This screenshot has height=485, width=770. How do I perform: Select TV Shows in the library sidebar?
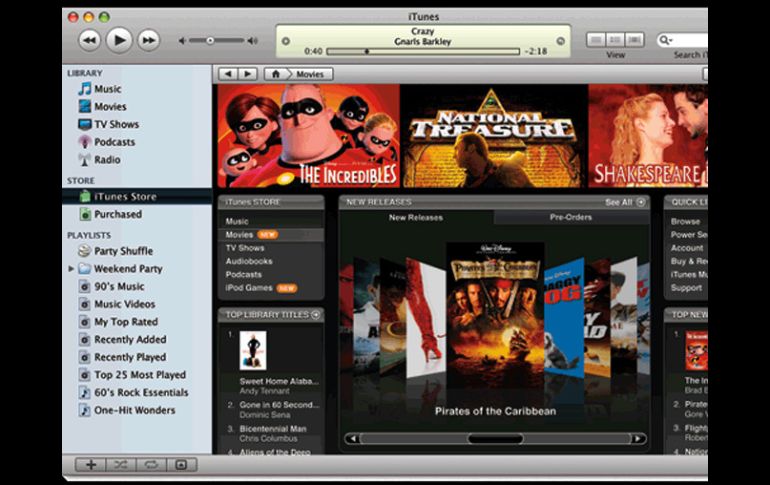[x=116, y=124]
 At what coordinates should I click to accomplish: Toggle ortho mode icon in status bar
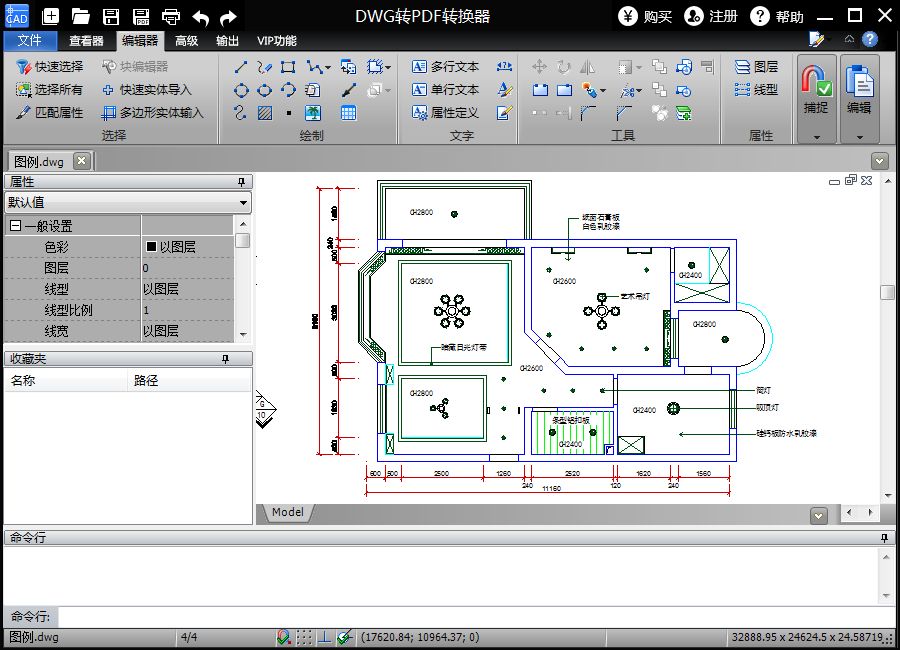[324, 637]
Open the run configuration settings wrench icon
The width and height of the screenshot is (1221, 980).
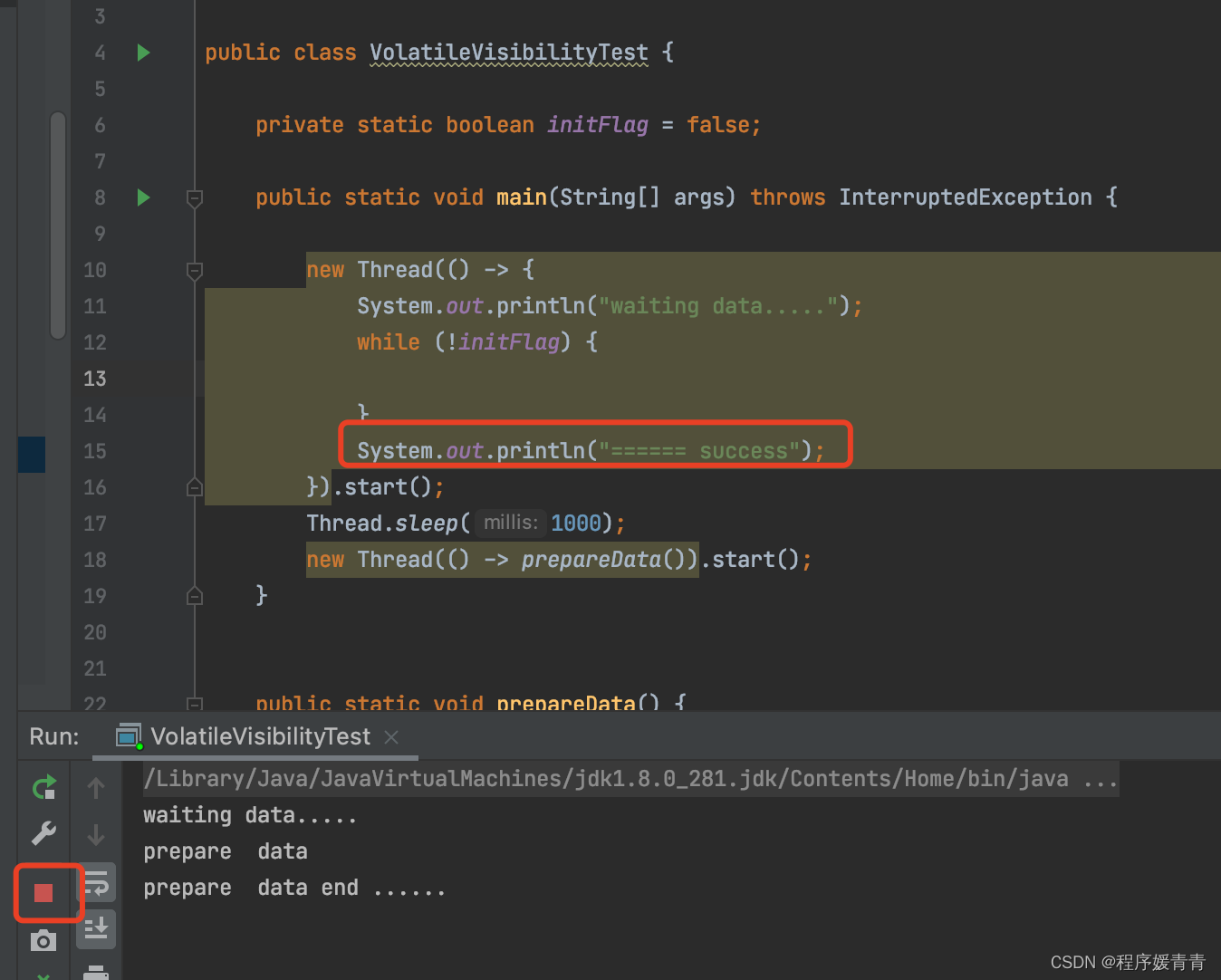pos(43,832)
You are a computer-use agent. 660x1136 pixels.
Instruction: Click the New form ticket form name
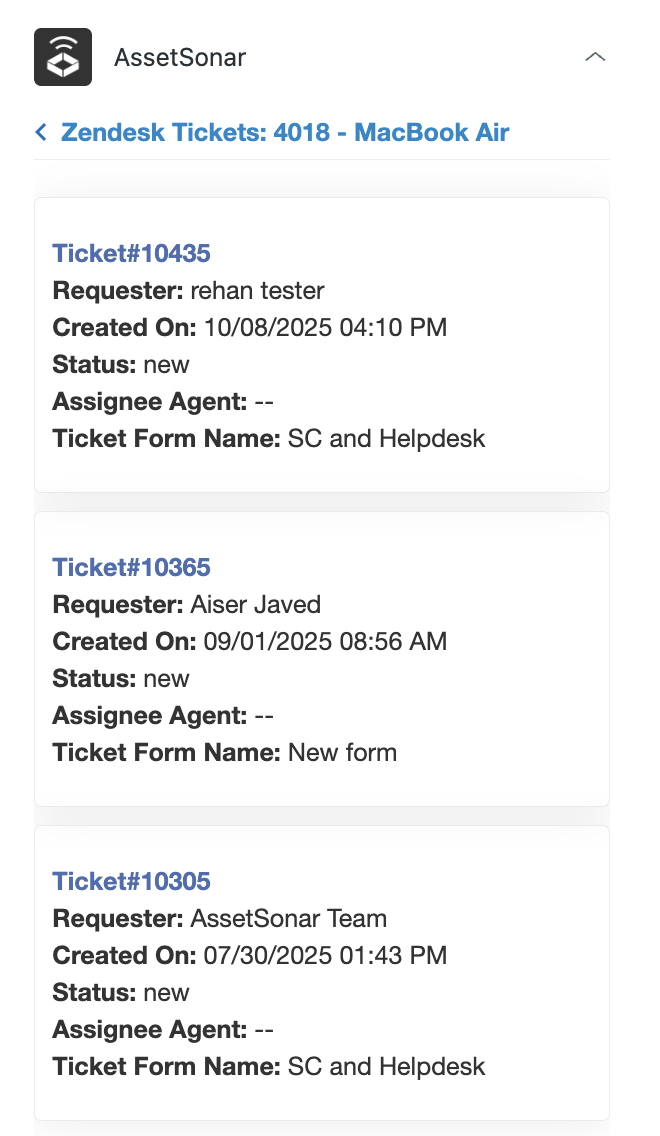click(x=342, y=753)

··········

Problem: An exact copy of the listing is needed, minus its pictures.

Written answer:
This screenshot has height=485, width=770. How do I perform: Select TV Shows in the library sidebar?
[x=116, y=124]
 At what coordinates should I click to accomplish: Toggle ortho mode icon in status bar
[324, 637]
Open the run configuration settings wrench icon
The width and height of the screenshot is (1221, 980).
pos(43,832)
You are a computer-use agent. 660x1136 pixels.
Instruction: Click the New form ticket form name
click(x=342, y=753)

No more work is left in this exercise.